竹本津賀太夫
竹本 津賀太夫(たけもと つがたゆう)は、義太夫節の太夫。紋は初代は抱き柏で[1]、二代目より師匠の三代目竹本綱太夫と同じ、抱き柏に隅立て四つ目(安政3年(1856年)2月の公演で二代目津賀太夫=竹本山城掾が座紋として使用している)[2]。
初代・二代目が竹本綱太夫の門弟であり、三代目以降もその系譜に連なる太夫が襲名していることから竹本綱太夫系の名跡として知られる。
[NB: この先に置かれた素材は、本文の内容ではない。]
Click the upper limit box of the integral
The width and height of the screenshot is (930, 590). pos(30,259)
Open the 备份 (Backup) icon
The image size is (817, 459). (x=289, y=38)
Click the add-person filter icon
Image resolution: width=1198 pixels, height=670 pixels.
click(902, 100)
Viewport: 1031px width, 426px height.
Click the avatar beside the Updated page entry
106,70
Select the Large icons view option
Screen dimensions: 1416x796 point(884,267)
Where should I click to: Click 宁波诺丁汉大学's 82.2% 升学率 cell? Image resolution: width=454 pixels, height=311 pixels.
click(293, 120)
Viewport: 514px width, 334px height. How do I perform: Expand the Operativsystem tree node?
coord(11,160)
初代が江戸で活躍した縁で、五代目・六代目は江戸から出ているが、「(竹本津賀太夫の)名跡は当時私が預り阪地(大阪)へ持帰へっておりますから、六代迄はある事になっております。次に此名を継ぐ者には七代目と名乗らせます」[3]と豊竹山城少掾が書き残していることから、現在竹本津賀太夫の名跡は大阪に存在し、豊竹山城少掾の系譜に連なる太夫(即ち竹本綱太夫系)が七代目を襲名する可能性がある。
初代
編集(宝暦13年(1763年)? - 天保8年(1837年)5月2日)
二代目竹本綱太夫の門弟[4]。通称を納屋徳という[4]。紋は抱き柏(墓碑より)[1]。
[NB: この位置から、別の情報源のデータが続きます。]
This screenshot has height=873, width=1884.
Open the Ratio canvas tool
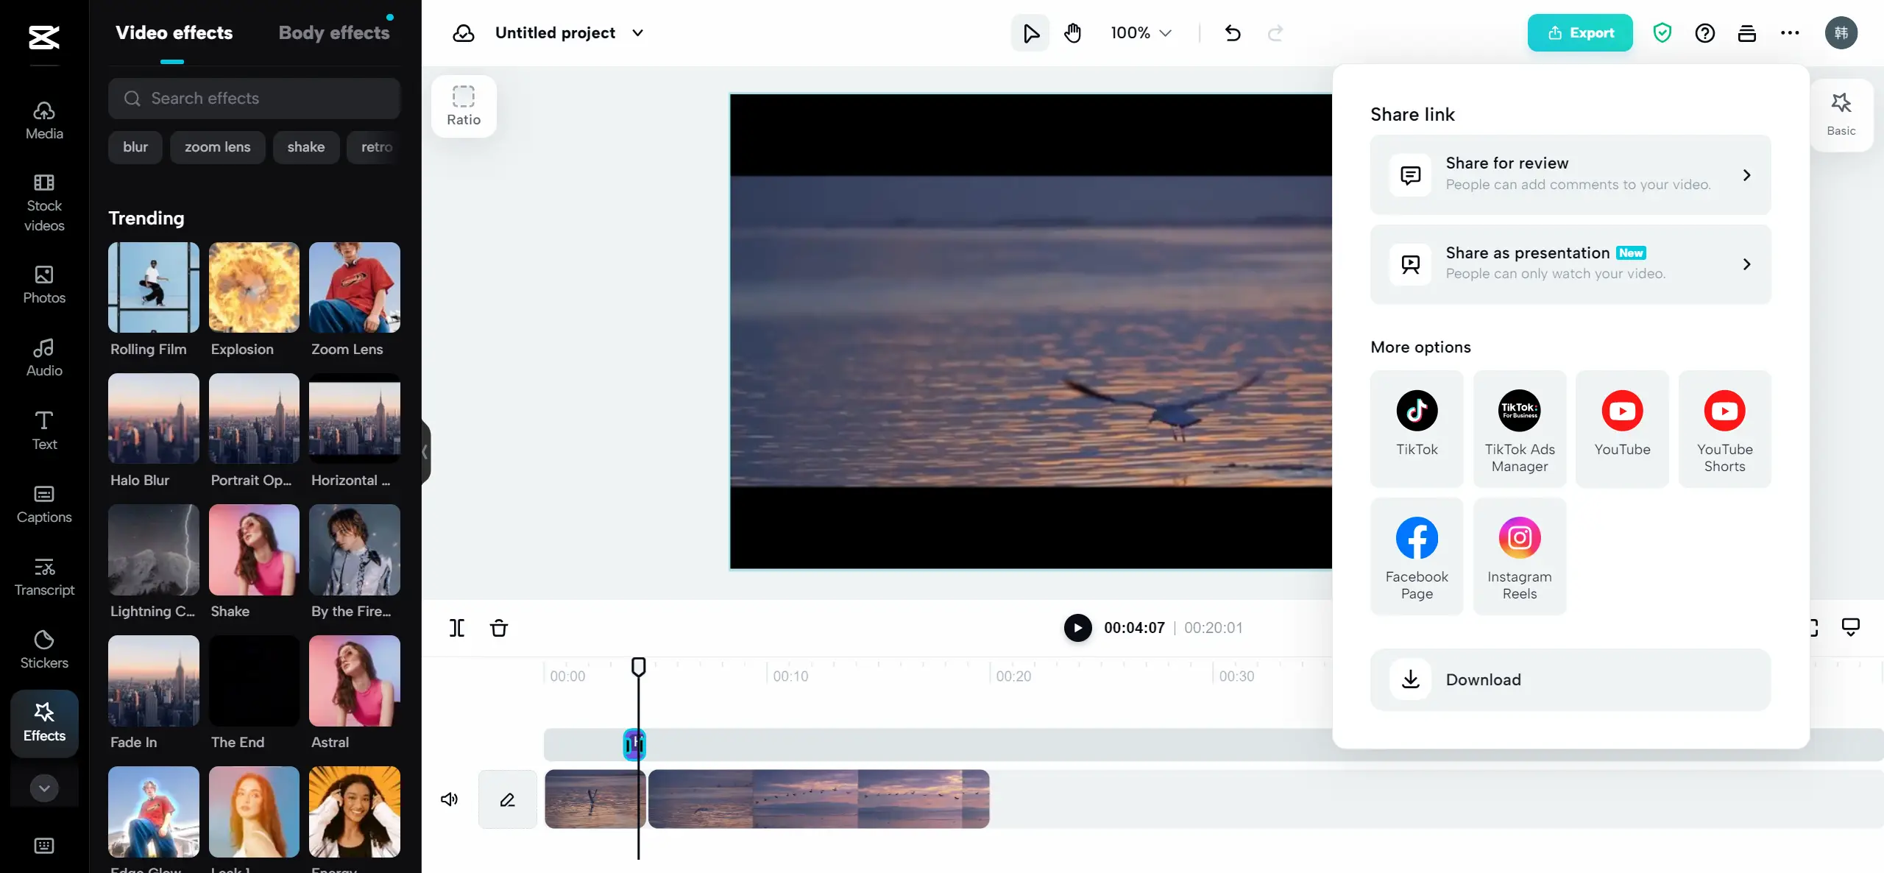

伏見出身(墓碑に城州 伏見人とある)。初出座は詳らかではないが、享和元年(1801年)8月4日『箱根霊験躄仇討』四冊目掛合、七冊目中を語る竹本津賀太夫の名前がある(『義太夫年表近世篇』によれば興行地は不明であるとしつつも、版元から京または大坂としている)。同年9月四条南側大芝居『江州逢坂山』四冊目 口、九冊目、十一冊目を語り、同年11月道頓堀東芝居『箱根霊験躄仇討』「黒百合献上の段」「筆助住家の段」「堺の天神の段」を語っており[5]、いずれも師匠二代目竹本綱太夫と同座しているため、初代竹本津賀太夫と断定して差し支えないと考える。初代津賀太夫の前名を竹本津太夫とする資料(天保7年(1836年)『三ヶ津太夫三味線人形改名師第附』)もあるが[6][7]、竹本綱太夫系竹本津太夫の初代は同じく二代目竹本綱太夫門弟の唐鳥屋松五郎とされている(竹本綱太夫系竹本津太夫の代数について参照)。また、江戸で初代津賀太夫の門弟に竹本津太夫が存在するが[6]、竹本綱太夫系竹本津太夫の代数には数えられていない。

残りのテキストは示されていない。